The United States decision to withdraw from Syria will allow the Islamic State of Iraq and the Levant (ISIL, also known as ISIS) to regroup at a critical stage in the conflict, US-allied forces fighting ISIL said.
The Kurdish-led Syrian Democratic Forces (SDF) said on Thursday in a strongly worded bitter statement that a premature US pullout would have dangerous repercussions and a destabilising effect on the entire region.
“The war against terrorism has not ended and (ISIL) has not been defeated,” the statement said, rejecting President Donald Trump‘s claim in the opposite direction.
The statement said the fight against the group was at a “decisive” stage that requires even more support from the US-led coalition against it.
The SDF also said the withdrawal would leave Syrians stuck between “the claws of hostile parties” fighting for territory in the seven-year-old war.
Trump’s announcement on Wednesday stunned US legislators and Western allies, who challenged the president’s claim of victory.
The US president defended his decision on Thursday. In a series of tweets, Trump said he was fulfilling a promise from his 2016 presidential campaign to leave the Middle Eastern nation.
The US was doing the work of other countries, including Russia and Iran, with little in return and it was “time for others to finally fight,” he wrote.
Does the USA want to be the Policeman of the Middle East, getting NOTHING but spending precious lives and trillions of dollars protecting others who, in almost all cases, do not appreciate what we are doing? Do we want to be there forever? Time for others to finally fight…..
— Donald J. Trump (@realDonaldTrump) December 20, 2018
The SDF, reportedly supported by roughly 2,000 US troops, are in the final stages of a campaign to recapture areas seized by ISIL.
However, they face the threat of a military operation by Turkey, which considers the Kurdish fighters who spearhead the force to be a “terrorist” group.

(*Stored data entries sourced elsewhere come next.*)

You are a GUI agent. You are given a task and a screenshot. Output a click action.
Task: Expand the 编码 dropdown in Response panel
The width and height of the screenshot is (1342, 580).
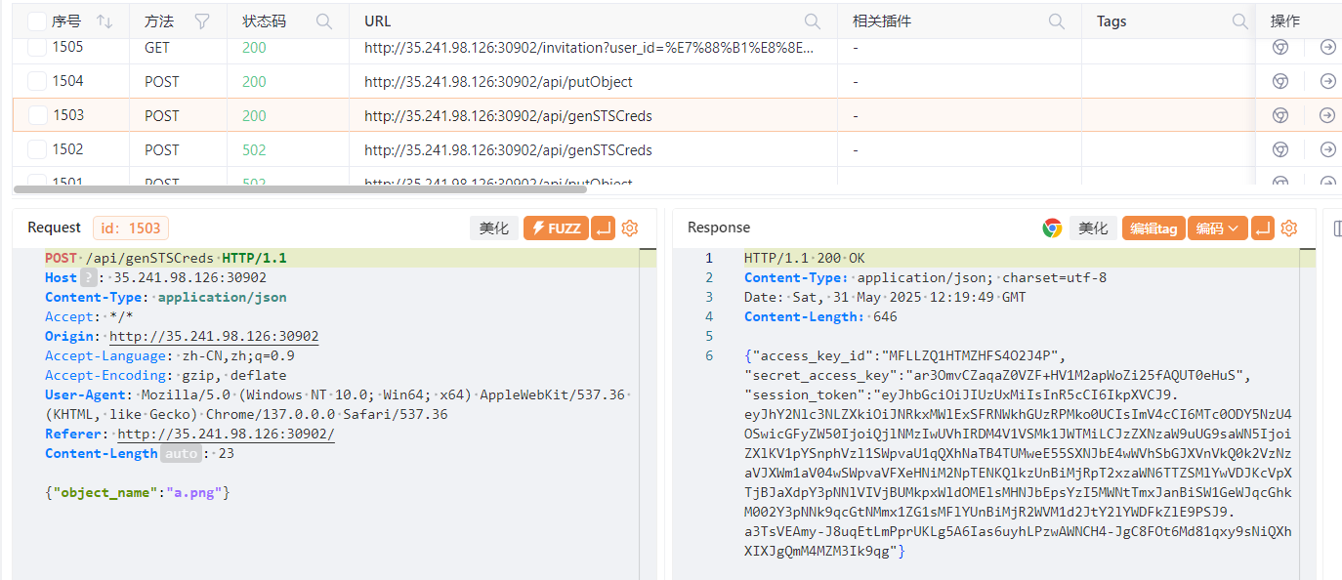click(1217, 228)
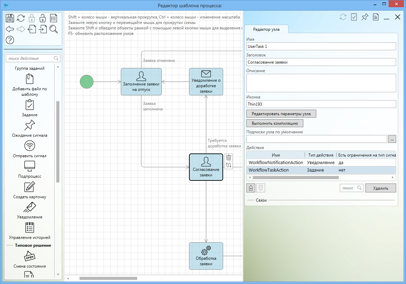Viewport: 406px width, 284px height.
Task: Click the 'Типовое решение' group header
Action: coord(33,245)
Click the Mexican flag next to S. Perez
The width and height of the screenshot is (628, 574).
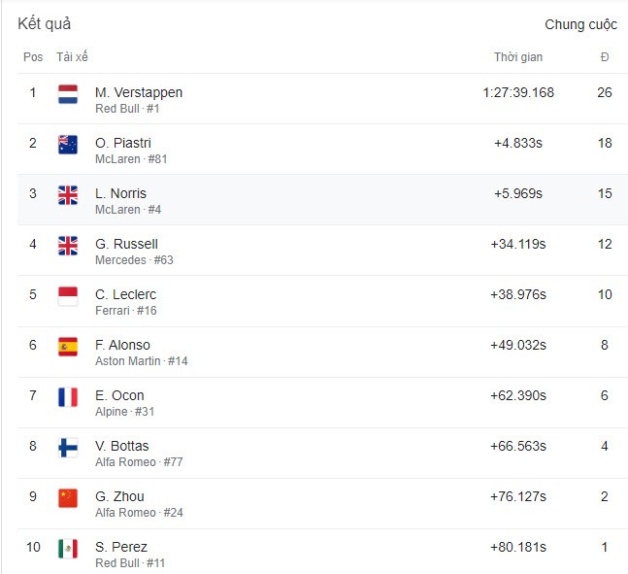tap(68, 549)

They are also under the risk of possible advances by Syrian forces – backed by Russia and Iran – committed to restoring President Bashar al-Assad’s control over the country.
Western allies: US decision premature
“For now, of course we are staying in Syria because the fight against Islamic State is essential,” Europe Minister Nathalie Loiseau said, using another name for ISIL.

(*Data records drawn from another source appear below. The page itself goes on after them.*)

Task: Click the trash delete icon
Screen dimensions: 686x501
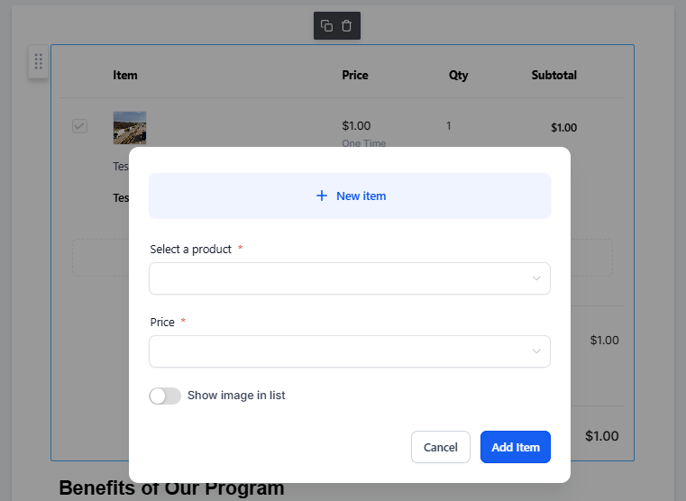Action: (346, 26)
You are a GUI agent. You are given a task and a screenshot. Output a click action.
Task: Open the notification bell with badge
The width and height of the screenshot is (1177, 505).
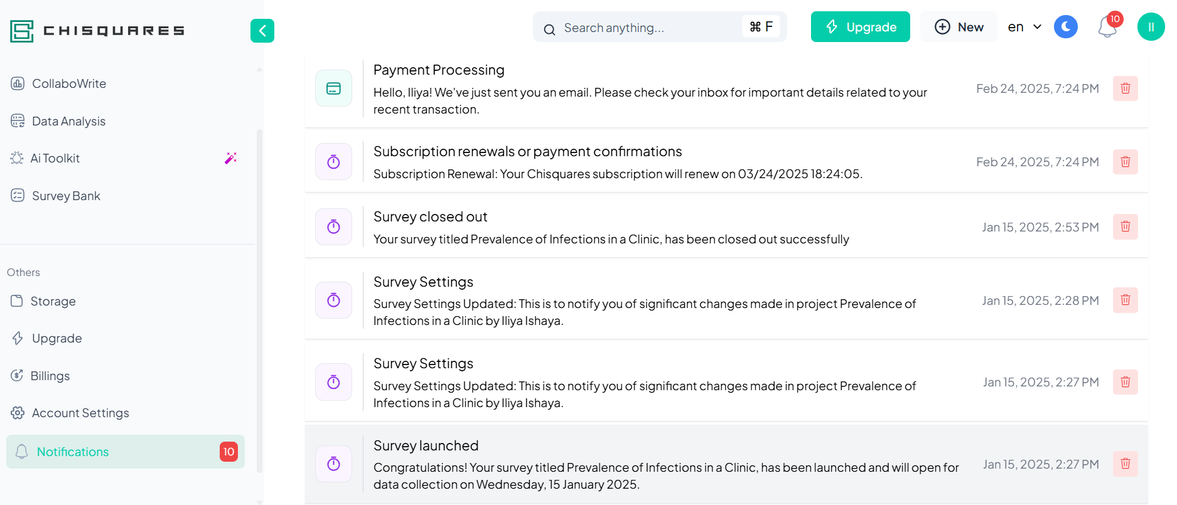tap(1108, 27)
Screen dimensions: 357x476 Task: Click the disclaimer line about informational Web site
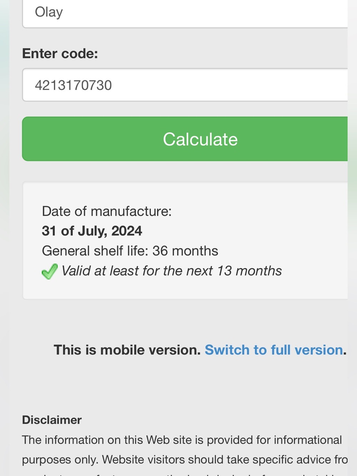182,440
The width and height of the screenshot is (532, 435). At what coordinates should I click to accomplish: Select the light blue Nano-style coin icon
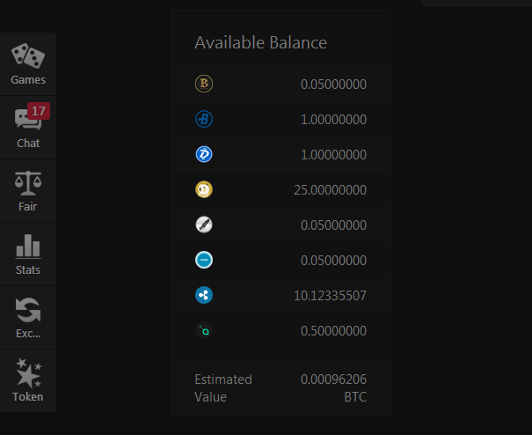click(204, 260)
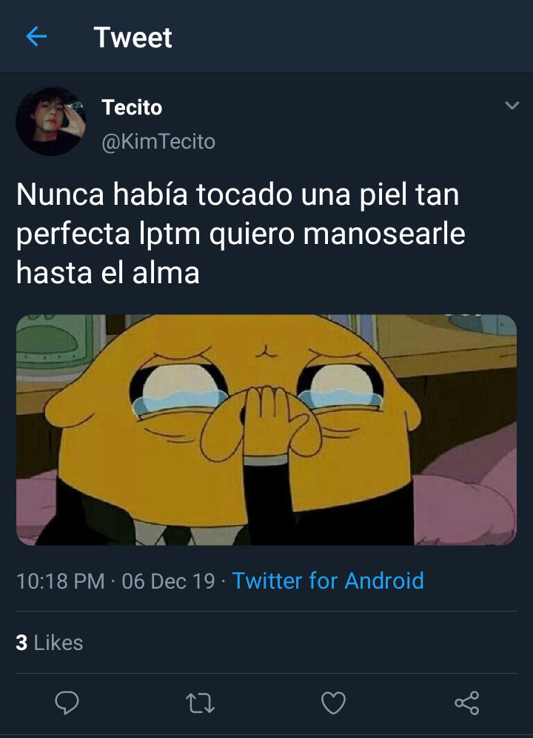
Task: Open the crying cartoon image
Action: 267,430
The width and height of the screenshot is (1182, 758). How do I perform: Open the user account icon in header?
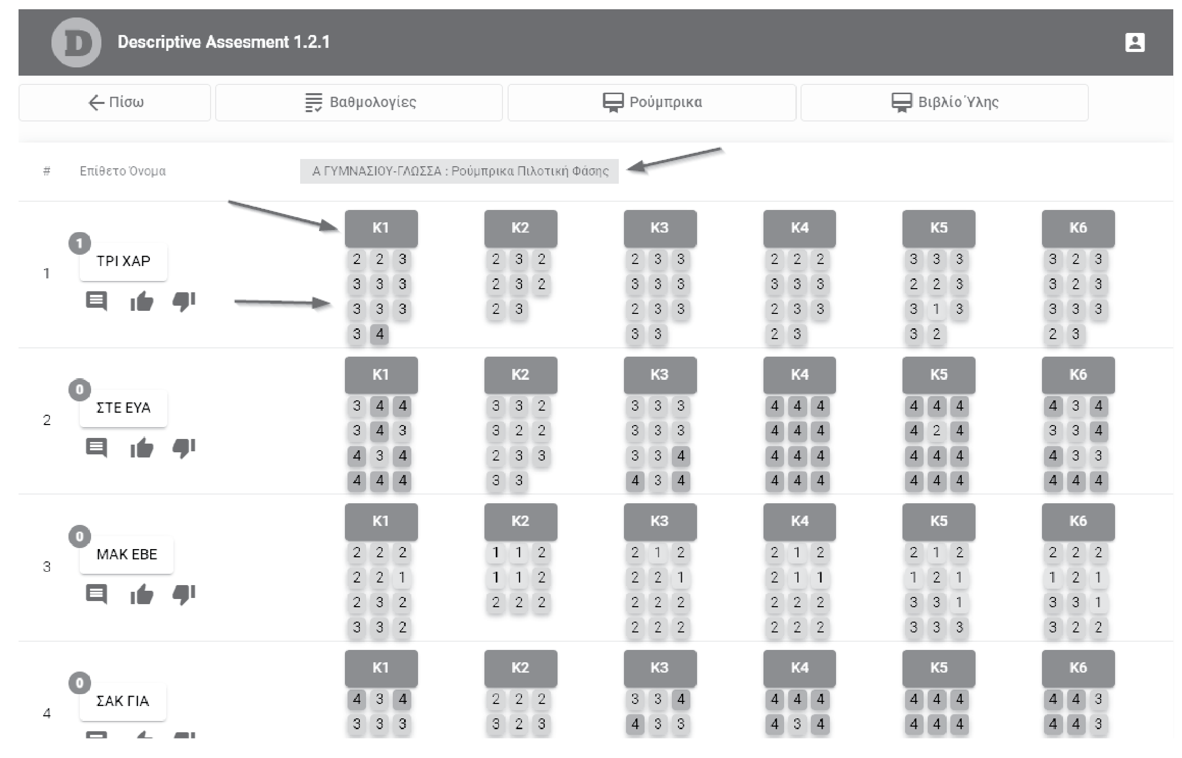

France has about 1,100 troops in Iraq and Syria providing logistics, training and heavy artillery support, as well as fighter jets. In Syria it has dozens of special forces, military advisers and some foreign office personnel.
A British junior defence minister said on Wednesday he strongly disagreed with Trump. “(ISIL) has morphed into other forms of extremism and the threat is very much alive,” Tobias Ellwood said in a tweet.
ISIL declared a caliphate in 2014 after seizing large swaths of Syria and Iraq. ISIL established its de facto capital in the Syrian city of Raqqa.
However, the group lost all their strongholds and vast majority of the territory it controlled since then.